(Data records)

----------------------------------------

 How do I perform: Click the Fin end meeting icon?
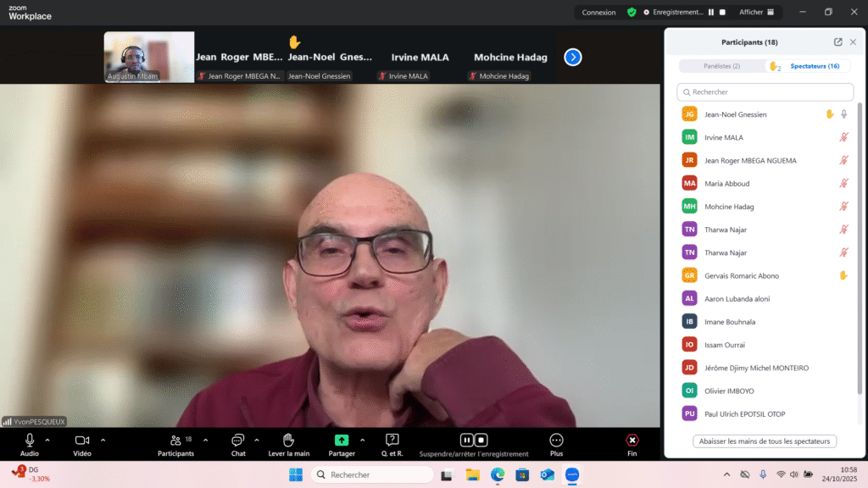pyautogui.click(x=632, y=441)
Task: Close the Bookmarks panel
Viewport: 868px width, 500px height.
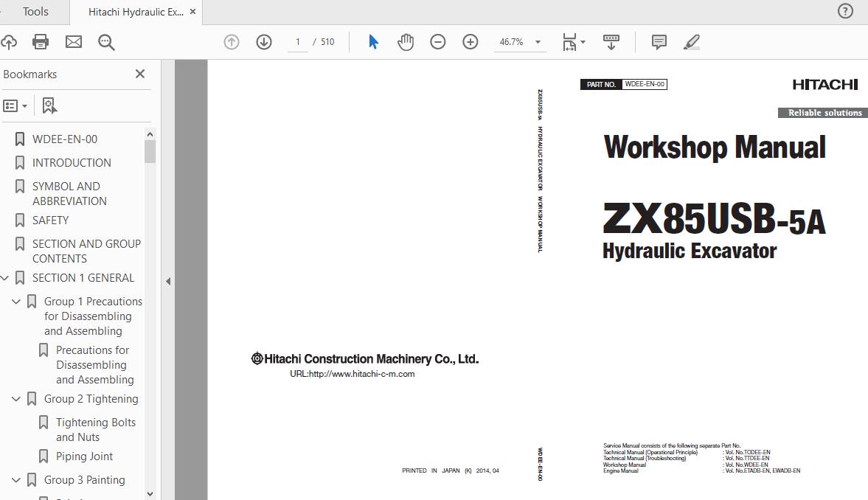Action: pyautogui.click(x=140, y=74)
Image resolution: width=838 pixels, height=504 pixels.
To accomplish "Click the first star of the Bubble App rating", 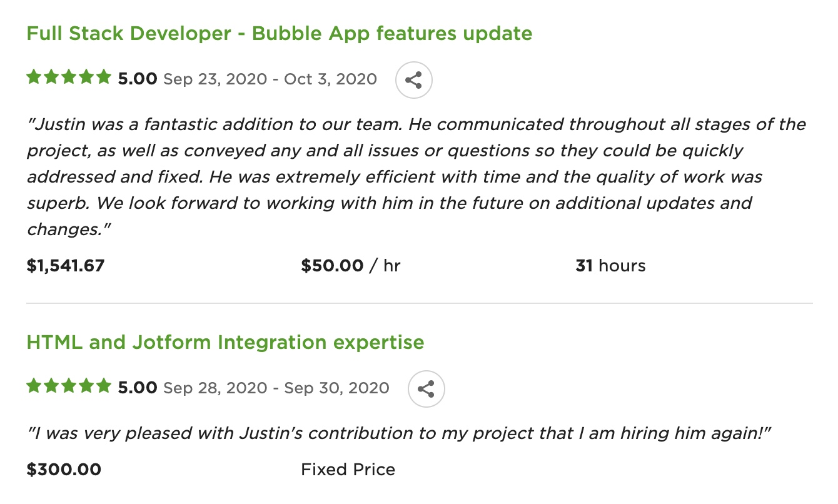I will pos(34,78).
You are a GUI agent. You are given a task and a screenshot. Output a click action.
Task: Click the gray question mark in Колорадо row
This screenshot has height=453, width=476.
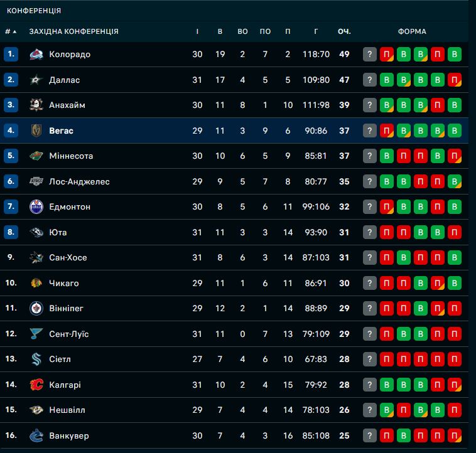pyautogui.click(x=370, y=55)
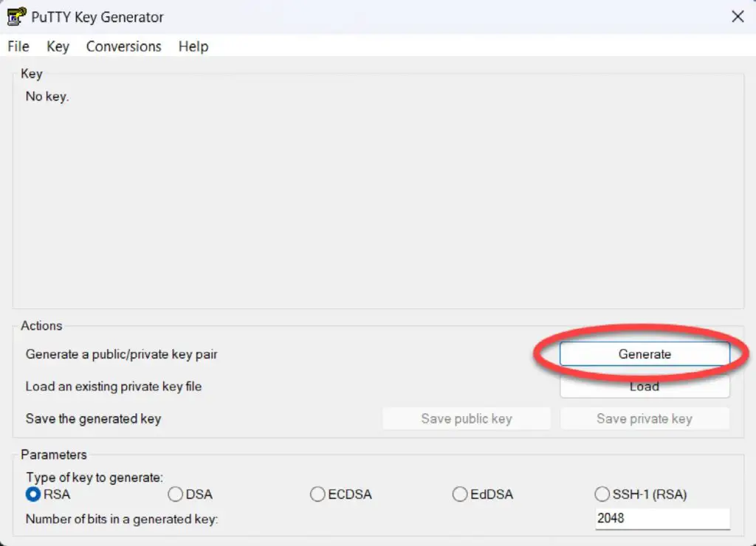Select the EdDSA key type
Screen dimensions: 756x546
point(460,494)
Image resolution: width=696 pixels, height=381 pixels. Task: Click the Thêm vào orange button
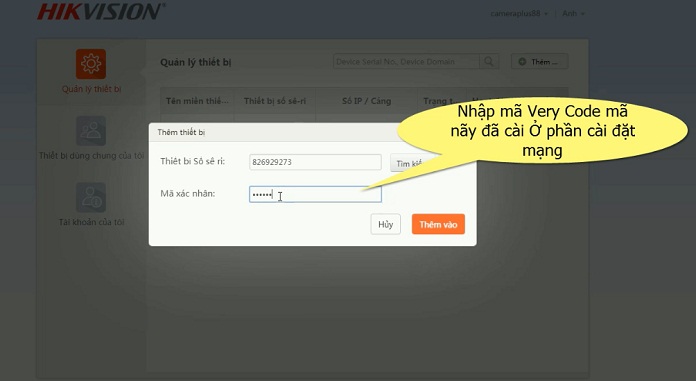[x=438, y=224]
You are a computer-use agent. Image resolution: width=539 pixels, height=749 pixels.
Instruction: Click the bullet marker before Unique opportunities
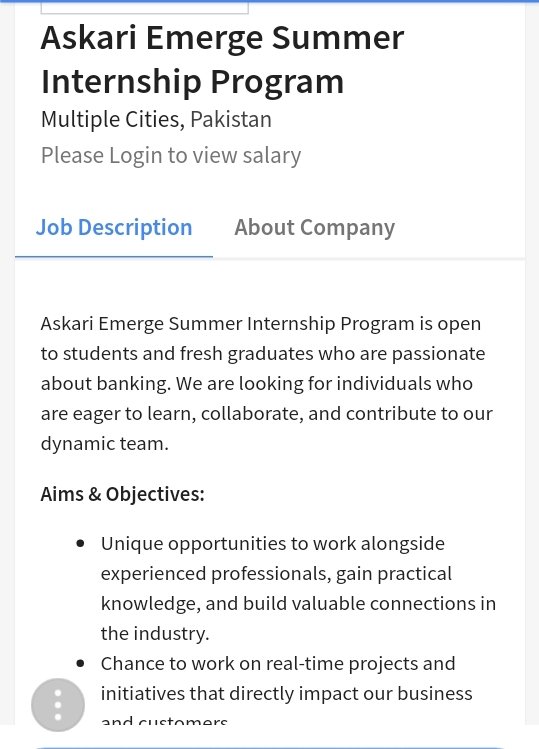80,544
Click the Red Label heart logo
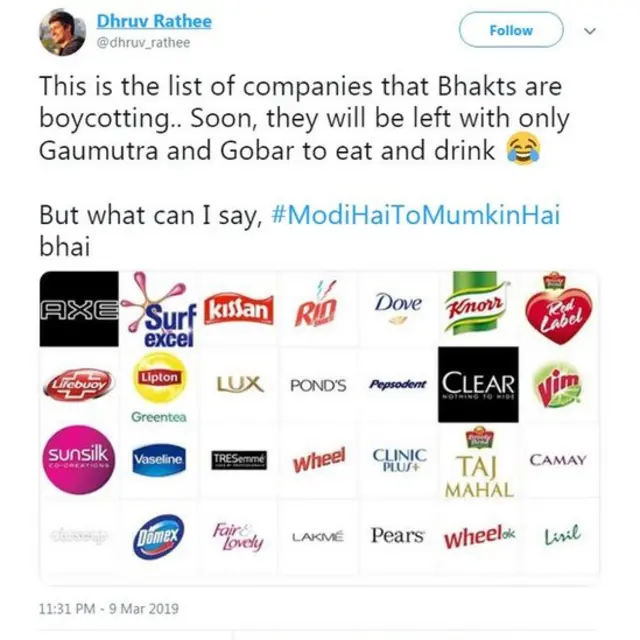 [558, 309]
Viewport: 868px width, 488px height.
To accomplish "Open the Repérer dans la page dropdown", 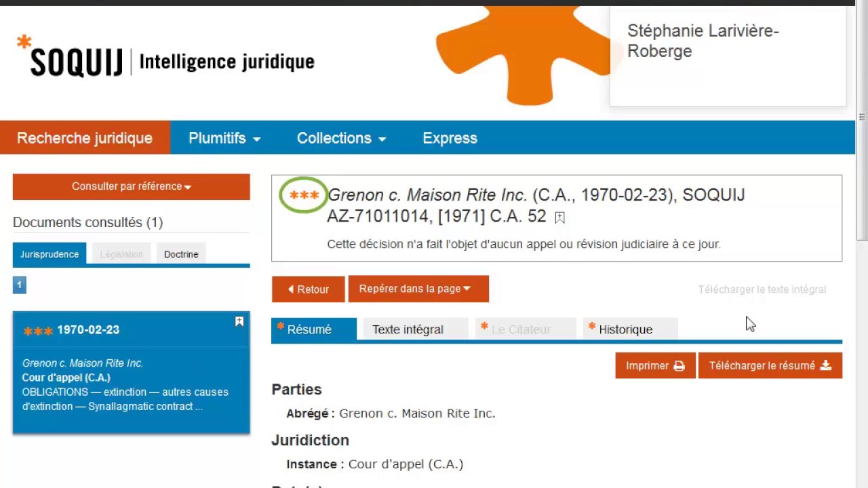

----------------------------------------

Lines from the entries that contain the word "agent" are what the answer must hold.

- The answer:
You are a GUI agent. You are given a task and a screenshot. Output a click action.
You are a computer-use agent. Image resolution: width=539 pixels, height=749 pixels.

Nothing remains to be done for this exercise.